Durante décadas, los gobiernos neoliberales cargaron sobre la juventud una palabra infame: “rechazados”. Así llamaban, con desprecio, a quienes no lograban un lugar en la preparatoria o la universidad, no por falta de talento, sino porque el Estado había decidido cerrarles las puertas.
“Modernización”, le llamaban; “competitividad”, decían. Pero lo que negaban era lo más elemental: el derecho a estudiar. Era la lógica cruel de un modelo que veía la educación como un privilegio y no como un derecho, que trataba a la juventud como estadística y no como una generación con sueños y dignidad.
Y no sólo fueron “rechazados”. También los marcaron con otra etiqueta humillante: “ninis”, como si la falta de escuela o empleo fuera culpa de la juventud y no de un Estado ausente. Con una palabra intentaron borrar la esperanza de millones, reduciéndolos a un estigma.
Millones fueron empujados a la precariedad, la migración o las calles, mientras esos gobiernos abrían cárceles en vez de aulas, policías en vez de oportunidades. Para ellos, la juventud era un problema. Para la Cuarta Transformación, la juventud es la raíz, la fuerza del presente y el motor del futuro.
La diferencia no es menor: ahí donde el neoliberalismo veía delincuentes en potencia, la 4T ve médicas, ingenieras, artistas, maestras, científicas y trabajadores comprometidos. Ahí donde ellos cerraban caminos, hoy se abren rutas de esperanza y justicia social.
Hoy, la presidenta Claudia Sheinbaum lo dijo con claridad: se acabó la vergüenza de los “rechazados” en la educación media superior. Con el programa “Mi derecho, mi lugar”, casi 9 de cada 10 jóvenes accedieron a la opción de su preferencia.
Eso es justicia social, igualdad y dignidad para miles de familias que antes cargaban la angustia de ver a sus hijos excluidos. No es un número frío, es la transformación concreta de la vida del pueblo que durante décadas fue condenado a la frustración y que hoy, con la 4T, empieza a vivir con esperanza.
Este logro no es casualidad: es la continuidad de un proyecto que desde 2018 puso a la juventud en el centro. Antes había abandono; hoy hay Universidades del Bienestar, becas para que nadie deje la escuela, Jóvenes Construyendo el Futuro, y ahora, el fin de los “rechazados”.

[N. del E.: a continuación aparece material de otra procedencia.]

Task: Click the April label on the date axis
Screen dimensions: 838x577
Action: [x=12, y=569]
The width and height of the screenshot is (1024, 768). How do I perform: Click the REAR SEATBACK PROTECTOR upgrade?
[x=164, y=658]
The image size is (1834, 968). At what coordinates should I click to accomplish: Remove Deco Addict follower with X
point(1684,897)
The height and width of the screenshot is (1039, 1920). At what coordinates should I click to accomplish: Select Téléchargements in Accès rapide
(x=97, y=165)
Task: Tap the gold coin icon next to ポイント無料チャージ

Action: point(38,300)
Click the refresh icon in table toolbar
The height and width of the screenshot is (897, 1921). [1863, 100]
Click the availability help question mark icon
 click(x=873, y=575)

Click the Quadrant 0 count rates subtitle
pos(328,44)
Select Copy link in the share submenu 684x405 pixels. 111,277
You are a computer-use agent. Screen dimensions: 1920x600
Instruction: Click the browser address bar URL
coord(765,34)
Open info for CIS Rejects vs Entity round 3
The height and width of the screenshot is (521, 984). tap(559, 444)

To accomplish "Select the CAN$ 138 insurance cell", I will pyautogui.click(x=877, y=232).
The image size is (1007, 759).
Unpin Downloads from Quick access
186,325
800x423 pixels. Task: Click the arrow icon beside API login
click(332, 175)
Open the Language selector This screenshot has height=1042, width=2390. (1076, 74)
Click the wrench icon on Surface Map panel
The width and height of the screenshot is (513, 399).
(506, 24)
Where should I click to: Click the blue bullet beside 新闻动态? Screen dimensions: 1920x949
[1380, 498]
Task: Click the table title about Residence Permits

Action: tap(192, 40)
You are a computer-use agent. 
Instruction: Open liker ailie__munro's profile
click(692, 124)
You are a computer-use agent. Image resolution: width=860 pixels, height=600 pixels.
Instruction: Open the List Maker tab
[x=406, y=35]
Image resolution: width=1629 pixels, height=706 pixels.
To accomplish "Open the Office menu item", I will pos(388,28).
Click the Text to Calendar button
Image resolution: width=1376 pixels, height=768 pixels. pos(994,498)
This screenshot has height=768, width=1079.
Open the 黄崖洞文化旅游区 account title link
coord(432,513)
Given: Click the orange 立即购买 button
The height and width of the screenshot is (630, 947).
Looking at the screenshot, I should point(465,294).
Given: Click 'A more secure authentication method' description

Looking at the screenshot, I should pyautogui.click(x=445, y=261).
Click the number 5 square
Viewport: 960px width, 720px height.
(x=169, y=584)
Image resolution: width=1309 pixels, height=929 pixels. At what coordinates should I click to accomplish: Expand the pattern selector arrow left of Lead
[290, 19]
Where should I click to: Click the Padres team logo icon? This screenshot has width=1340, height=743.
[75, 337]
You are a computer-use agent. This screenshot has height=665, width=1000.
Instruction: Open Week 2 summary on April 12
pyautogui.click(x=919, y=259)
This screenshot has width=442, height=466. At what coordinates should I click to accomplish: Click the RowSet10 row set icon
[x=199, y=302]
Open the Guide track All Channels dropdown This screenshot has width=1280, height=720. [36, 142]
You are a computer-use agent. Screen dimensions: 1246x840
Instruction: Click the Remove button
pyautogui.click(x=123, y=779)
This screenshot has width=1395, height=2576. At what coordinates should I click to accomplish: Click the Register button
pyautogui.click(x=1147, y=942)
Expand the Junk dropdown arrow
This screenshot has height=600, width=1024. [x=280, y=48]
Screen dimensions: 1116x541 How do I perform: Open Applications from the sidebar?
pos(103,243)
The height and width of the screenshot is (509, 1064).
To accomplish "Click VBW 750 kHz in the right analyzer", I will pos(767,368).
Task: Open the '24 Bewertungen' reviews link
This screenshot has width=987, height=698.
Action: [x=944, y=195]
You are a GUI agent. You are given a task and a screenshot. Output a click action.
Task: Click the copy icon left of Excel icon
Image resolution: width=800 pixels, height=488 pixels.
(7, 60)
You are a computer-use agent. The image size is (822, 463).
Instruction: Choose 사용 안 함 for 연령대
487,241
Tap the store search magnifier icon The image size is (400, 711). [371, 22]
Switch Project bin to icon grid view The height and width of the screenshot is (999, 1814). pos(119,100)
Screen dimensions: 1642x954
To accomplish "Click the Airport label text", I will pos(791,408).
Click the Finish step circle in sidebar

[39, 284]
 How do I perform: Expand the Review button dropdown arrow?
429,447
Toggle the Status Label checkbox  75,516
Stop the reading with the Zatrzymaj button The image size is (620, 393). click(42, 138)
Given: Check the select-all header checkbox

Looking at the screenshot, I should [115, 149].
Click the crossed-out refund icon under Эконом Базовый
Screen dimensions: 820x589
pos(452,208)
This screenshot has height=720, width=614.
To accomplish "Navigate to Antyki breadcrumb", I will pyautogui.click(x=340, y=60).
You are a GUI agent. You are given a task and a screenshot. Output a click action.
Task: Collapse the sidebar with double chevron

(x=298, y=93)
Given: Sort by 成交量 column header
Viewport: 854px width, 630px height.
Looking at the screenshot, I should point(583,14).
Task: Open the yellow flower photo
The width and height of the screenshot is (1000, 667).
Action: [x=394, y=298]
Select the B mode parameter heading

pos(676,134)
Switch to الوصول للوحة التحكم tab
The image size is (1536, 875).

La Cuarta Transformación ha demostrado que gobernar de la mano del pueblo no es un lema: es una práctica que convierte derechos en realidades tangibles. Cada escuela abierta, cada beca entregada, cada oportunidad creada es una victoria contra la desigualdad.
El mensaje es contundente: nunca más un joven fuera de la escuela por culpa de la injusticia. Nunca más el desprecio de un régimen que los trató como estorbo. Hoy se abren puertas, se construyen sueños y se dignifica a la juventud.
Y no es sólo un cambio administrativo o estadístico: es un cambio cultural profundo. Este país ya no se rige por la lógica de la exclusión, sino por la convicción de que la educación pública es el instrumento más poderoso de emancipación social.
Que lo escuchen bien los nostálgicos del viejo régimen: con la 4T, las y los jóvenes son protagonistas de la transformación de México.
Porque cuando la juventud tiene acceso a la educación y al trabajo, florece la patria entera. Y si antes el neoliberalismo sembraba desesperanza, hoy la transformación siembra conciencia y futuro.
El verdadero éxito de la Cuarta Transformación no se mide sólo en escuelas abiertas o cifras de matrícula, sino en la sonrisa de las y los jóvenes, en la tranquilidad de madres y padres que ya no temen por el futuro de sus hijos.
El triunfo más grande de la Transformación es la felicidad del pueblo. Y hoy, esa felicidad tiene rostro joven.